In[25]:= Clear["Global'*"];
ka = .2; kd = .02; km = 150; ns = 10; sens = 3; ro2 = 50; a = .2;
solution = NDSolve[{
cella'[t] ==
ka nut[t] cella[t] - kd (1 - (1 + (nut[t]/ns)^(sens))) cella[t],
celld'[t] == kd (1 - (1 + (nut[t]/ns)^(sens))) cella[t],
o2'[t] == ro2 (1200 - o2[t]) - km cella[t],
nut'[t] == -ka nut[t] cella[t],
cella[0] == 10, celld[0] == 1, o2[0] == 1200, nut[0] == 200},
{cella[t], celld[t], o2[t], nut[t]}, {t, 0, 31}]
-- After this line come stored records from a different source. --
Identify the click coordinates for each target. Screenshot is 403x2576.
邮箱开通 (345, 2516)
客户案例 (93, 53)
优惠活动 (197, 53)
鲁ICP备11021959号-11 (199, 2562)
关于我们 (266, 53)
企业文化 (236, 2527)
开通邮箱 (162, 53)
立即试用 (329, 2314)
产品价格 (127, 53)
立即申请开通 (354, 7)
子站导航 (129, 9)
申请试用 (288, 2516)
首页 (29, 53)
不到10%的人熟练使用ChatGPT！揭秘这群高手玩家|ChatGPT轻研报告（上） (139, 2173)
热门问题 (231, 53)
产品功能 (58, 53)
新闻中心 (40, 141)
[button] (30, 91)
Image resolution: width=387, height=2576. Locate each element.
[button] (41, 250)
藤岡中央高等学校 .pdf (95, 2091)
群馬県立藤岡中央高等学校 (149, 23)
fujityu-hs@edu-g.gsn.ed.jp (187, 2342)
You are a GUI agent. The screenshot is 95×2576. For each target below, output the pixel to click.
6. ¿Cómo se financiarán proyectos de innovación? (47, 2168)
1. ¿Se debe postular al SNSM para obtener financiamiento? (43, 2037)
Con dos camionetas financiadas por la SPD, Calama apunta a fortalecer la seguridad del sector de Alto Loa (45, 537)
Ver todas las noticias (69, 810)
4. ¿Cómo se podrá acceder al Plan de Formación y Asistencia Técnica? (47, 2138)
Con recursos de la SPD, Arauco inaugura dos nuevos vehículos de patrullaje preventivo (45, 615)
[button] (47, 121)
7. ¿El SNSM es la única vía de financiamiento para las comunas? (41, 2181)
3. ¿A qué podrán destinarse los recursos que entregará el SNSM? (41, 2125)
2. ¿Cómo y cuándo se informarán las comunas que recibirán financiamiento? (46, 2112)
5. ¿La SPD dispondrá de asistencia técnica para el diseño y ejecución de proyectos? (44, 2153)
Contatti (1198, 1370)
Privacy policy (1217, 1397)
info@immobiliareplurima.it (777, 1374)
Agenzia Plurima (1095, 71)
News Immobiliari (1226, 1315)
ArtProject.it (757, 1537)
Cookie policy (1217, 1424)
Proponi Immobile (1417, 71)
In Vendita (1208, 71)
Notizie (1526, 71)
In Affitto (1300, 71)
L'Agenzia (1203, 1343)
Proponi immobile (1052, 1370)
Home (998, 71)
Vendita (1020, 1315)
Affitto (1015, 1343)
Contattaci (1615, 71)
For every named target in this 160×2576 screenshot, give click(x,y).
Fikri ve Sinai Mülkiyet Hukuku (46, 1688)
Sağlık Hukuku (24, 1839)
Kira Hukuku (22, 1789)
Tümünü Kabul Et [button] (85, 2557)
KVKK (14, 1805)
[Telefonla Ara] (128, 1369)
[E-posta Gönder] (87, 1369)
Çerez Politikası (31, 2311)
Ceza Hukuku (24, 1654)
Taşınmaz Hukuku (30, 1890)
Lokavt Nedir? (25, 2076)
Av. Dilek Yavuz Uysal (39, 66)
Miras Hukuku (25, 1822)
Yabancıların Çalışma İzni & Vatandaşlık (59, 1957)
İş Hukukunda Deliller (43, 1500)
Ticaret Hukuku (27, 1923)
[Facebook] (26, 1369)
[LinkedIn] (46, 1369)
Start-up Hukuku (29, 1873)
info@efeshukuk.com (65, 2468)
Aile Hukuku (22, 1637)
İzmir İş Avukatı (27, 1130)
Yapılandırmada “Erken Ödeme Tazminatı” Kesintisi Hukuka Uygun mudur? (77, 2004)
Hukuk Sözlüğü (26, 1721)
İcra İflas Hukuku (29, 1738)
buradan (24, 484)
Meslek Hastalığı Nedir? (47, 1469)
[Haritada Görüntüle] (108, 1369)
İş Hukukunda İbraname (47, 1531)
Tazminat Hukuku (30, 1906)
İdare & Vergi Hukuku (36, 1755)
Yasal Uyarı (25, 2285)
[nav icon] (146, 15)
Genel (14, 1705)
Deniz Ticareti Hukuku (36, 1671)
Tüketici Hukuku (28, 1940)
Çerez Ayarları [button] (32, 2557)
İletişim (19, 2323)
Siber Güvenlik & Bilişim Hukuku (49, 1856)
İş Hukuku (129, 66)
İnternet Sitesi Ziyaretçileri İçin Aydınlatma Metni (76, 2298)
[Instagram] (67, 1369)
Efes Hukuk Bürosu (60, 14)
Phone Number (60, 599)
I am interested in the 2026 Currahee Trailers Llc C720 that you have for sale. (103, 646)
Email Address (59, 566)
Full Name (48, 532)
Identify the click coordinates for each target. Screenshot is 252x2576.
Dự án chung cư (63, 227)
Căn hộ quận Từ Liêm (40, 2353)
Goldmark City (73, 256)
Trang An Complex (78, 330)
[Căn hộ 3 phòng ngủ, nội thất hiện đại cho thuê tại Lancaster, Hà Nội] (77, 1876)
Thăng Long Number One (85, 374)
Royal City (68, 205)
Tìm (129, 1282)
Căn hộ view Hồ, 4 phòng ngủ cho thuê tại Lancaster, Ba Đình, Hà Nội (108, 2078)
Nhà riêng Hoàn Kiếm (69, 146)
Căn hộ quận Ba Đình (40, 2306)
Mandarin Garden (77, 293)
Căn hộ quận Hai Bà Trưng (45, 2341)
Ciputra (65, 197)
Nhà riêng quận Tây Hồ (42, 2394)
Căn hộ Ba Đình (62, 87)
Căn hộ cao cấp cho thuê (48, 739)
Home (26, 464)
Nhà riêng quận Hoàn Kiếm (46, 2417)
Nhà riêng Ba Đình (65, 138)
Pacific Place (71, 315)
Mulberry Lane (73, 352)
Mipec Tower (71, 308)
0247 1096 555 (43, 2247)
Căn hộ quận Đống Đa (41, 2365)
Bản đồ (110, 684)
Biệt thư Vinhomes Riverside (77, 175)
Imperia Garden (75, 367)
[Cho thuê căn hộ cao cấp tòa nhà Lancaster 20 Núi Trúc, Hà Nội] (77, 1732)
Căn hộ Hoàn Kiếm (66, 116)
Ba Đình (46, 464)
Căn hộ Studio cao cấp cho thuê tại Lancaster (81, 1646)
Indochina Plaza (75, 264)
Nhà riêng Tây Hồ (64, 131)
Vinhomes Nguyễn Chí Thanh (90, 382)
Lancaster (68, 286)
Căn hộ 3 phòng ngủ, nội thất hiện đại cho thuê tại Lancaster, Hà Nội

Out[27]= {{cella[t] -> InterpolatingFunction[{{0., 31.}}, <>][t],
celld[t] -> InterpolatingFunction[{{0., 31.}}, <>][t],
o2[t] -> InterpolatingFunction[{{0., 31.}}, <>][t],
nut[t] -> InterpolatingFunction[{{0., 31.}}, <>][t]}}
I think there were two problems. Your initial condition for nut was give as n[0]. Also your intermediate variables, odeca, etc. were not explicit functions of time and problem variables.